[Saved data entries]
========================

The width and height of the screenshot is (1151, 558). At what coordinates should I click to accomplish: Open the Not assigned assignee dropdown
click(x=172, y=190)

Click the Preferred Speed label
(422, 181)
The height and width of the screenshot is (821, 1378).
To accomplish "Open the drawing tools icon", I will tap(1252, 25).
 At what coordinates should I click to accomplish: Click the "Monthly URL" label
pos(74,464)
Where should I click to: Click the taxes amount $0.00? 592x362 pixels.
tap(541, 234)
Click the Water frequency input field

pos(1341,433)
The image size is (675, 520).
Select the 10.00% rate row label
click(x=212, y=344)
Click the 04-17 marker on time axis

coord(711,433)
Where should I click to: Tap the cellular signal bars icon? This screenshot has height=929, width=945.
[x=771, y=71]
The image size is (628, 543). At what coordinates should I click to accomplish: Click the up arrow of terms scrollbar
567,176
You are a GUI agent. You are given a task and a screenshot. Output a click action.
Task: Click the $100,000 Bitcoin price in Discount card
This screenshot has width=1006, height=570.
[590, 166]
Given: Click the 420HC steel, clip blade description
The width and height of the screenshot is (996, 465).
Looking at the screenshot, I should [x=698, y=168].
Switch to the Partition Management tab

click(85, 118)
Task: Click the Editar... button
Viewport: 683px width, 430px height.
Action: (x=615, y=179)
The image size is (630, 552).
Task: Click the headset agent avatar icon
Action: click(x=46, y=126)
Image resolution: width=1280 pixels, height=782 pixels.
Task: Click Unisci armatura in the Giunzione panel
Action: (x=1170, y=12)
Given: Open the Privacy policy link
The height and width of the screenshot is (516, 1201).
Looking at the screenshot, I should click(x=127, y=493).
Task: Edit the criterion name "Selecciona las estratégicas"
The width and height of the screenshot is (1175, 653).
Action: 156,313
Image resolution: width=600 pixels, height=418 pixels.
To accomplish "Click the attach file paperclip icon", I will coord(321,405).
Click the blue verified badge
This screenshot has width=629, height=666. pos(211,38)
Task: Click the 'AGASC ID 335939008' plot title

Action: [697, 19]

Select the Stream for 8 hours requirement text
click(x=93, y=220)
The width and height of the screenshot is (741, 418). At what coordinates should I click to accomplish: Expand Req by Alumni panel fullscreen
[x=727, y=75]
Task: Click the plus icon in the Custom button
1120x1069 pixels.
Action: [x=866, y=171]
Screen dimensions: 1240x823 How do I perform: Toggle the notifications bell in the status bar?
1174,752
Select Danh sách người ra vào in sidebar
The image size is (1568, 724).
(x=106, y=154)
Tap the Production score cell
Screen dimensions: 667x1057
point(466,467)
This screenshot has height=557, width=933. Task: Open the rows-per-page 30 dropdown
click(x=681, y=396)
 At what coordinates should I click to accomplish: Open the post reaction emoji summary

========================

▶ [WHAT TO DO]: Your task is to retype the data exactly, with no line missing.

▶ [WORKED SOLUTION]:
The width and height of the screenshot is (1151, 558). At what coordinates should I click to accomplish: Open the Not assigned assignee dropdown
click(x=172, y=190)

Click the Preferred Speed label
(422, 181)
The height and width of the screenshot is (821, 1378).
To accomplish "Open the drawing tools icon", I will tap(1252, 25).
 At what coordinates should I click to accomplish: Click the "Monthly URL" label
pos(74,464)
Where should I click to: Click the taxes amount $0.00? 592x362 pixels.
tap(541, 234)
Click the Water frequency input field

pos(1341,433)
The image size is (675, 520).
Select the 10.00% rate row label
click(x=212, y=344)
Click the 04-17 marker on time axis

coord(711,433)
Where should I click to: Tap the cellular signal bars icon? This screenshot has height=929, width=945.
[x=771, y=71]
The image size is (628, 543). At what coordinates should I click to accomplish: Click the up arrow of terms scrollbar
567,176
You are a GUI agent. You are given a task and a screenshot. Output a click action.
Task: Click the $100,000 Bitcoin price in Discount card
This screenshot has width=1006, height=570.
[590, 166]
Given: Click the 420HC steel, clip blade description
The width and height of the screenshot is (996, 465).
Looking at the screenshot, I should [x=698, y=168].
Switch to the Partition Management tab

click(85, 118)
Task: Click the Editar... button
Viewport: 683px width, 430px height.
Action: (x=615, y=179)
The image size is (630, 552).
Task: Click the headset agent avatar icon
Action: click(x=46, y=126)
Image resolution: width=1280 pixels, height=782 pixels.
Task: Click Unisci armatura in the Giunzione panel
Action: (x=1170, y=12)
Given: Open the Privacy policy link
The height and width of the screenshot is (516, 1201).
Looking at the screenshot, I should click(x=127, y=493).
Task: Edit the criterion name "Selecciona las estratégicas"
The width and height of the screenshot is (1175, 653).
Action: 156,313
Image resolution: width=600 pixels, height=418 pixels.
To accomplish "Click the attach file paperclip icon", I will coord(321,405).
Click the blue verified badge
This screenshot has width=629, height=666. pos(211,38)
Task: Click the 'AGASC ID 335939008' plot title

Action: [697, 19]

Select the Stream for 8 hours requirement text
click(x=93, y=220)
The width and height of the screenshot is (741, 418). At what coordinates should I click to accomplish: Expand Req by Alumni panel fullscreen
[x=727, y=75]
Task: Click the plus icon in the Custom button
1120x1069 pixels.
Action: [x=866, y=171]
Screen dimensions: 1240x823 How do I perform: Toggle the notifications bell in the status bar?
1174,752
Select Danh sách người ra vào in sidebar
The image size is (1568, 724).
(x=106, y=154)
Tap the Production score cell
Screen dimensions: 667x1057
point(466,467)
This screenshot has height=557, width=933. Task: Open the rows-per-page 30 dropdown
click(x=681, y=396)
 At what coordinates should I click to accomplish: Open the post reaction emoji summary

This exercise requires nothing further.